De parte de las instancias gubernamentales, nos parece que ha sido una respuesta bastante inefectiva; pareciera ser que el único problema que existe aquí en la frontera sur es el tema del COVID. El cierre parcial o total de centros de salud ha causado dificultades para solventar necesidades de las enfermedades no graves de la población tanto migrante como local. En el caso de nuestro trabajo en salud sexual, podemos atender a las personas, pero no tenemos adónde canalizarlas. Nos parece que en una pandemia, debieron haber aumentado su capacidad para atención y no la parte contraria.

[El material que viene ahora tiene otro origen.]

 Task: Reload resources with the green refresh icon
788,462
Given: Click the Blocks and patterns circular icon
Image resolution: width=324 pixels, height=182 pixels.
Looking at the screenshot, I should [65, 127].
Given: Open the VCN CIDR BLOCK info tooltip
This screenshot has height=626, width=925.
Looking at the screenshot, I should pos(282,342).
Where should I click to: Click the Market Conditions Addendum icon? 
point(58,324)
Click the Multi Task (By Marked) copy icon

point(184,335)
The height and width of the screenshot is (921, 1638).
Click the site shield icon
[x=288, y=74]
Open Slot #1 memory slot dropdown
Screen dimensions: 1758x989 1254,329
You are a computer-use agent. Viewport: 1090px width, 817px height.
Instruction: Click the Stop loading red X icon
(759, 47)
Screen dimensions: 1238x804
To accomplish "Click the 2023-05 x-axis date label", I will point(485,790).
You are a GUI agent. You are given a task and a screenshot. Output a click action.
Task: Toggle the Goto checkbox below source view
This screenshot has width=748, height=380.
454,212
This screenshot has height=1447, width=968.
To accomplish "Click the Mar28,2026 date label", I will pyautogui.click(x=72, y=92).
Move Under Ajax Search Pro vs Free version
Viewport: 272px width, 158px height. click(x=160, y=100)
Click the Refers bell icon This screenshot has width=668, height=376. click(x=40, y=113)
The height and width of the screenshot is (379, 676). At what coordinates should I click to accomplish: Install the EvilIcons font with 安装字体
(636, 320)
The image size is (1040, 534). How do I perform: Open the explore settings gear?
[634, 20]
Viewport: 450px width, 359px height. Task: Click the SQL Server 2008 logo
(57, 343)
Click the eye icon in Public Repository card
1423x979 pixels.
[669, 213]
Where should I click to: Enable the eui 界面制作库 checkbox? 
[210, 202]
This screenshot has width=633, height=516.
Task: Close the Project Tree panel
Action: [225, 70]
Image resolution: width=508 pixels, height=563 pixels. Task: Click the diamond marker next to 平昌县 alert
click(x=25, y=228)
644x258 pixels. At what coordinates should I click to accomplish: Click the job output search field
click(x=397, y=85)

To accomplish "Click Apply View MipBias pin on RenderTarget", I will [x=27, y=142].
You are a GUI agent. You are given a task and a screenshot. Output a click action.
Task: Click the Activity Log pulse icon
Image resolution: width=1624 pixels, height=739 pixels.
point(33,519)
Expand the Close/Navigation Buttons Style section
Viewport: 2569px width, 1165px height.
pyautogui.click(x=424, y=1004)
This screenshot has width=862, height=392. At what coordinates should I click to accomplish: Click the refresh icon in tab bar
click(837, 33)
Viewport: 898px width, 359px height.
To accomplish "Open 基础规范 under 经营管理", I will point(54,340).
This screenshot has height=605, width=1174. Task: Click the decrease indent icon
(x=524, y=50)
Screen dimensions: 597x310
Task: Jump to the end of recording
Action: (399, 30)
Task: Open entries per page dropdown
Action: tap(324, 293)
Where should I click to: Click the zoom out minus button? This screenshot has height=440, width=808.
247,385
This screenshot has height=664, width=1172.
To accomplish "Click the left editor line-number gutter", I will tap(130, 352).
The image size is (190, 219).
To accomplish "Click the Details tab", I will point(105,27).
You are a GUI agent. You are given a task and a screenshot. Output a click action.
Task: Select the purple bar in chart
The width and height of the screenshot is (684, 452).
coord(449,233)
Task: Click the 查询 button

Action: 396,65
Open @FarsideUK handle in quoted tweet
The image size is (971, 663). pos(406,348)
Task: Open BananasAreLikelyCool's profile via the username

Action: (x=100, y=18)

Respecto a las autoridades migratorias y para refugiados, hubo por ahí un desajuste, ya que por instrucciones del gobierno federal, dejaron de prestar servicios, sin embargo no se detuvieron las detenciones, la violación de DHH contra personas migrantes.

Para personas migrantes, es algo que se relaciona con la salud y el bienestar emocional, el tema del estrés y la desesperación de qué va a pasar con sus trámites, el abandono de ellos y el regreso a su país de origen, o el continuar caminando hacia la frontera norte, completamente solos, exponiéndose ante la situación de inseguridad y la pandemia, además de la inestabilidad económica.

Una sesión de consejería en UMALCS (imagen: UMALCS)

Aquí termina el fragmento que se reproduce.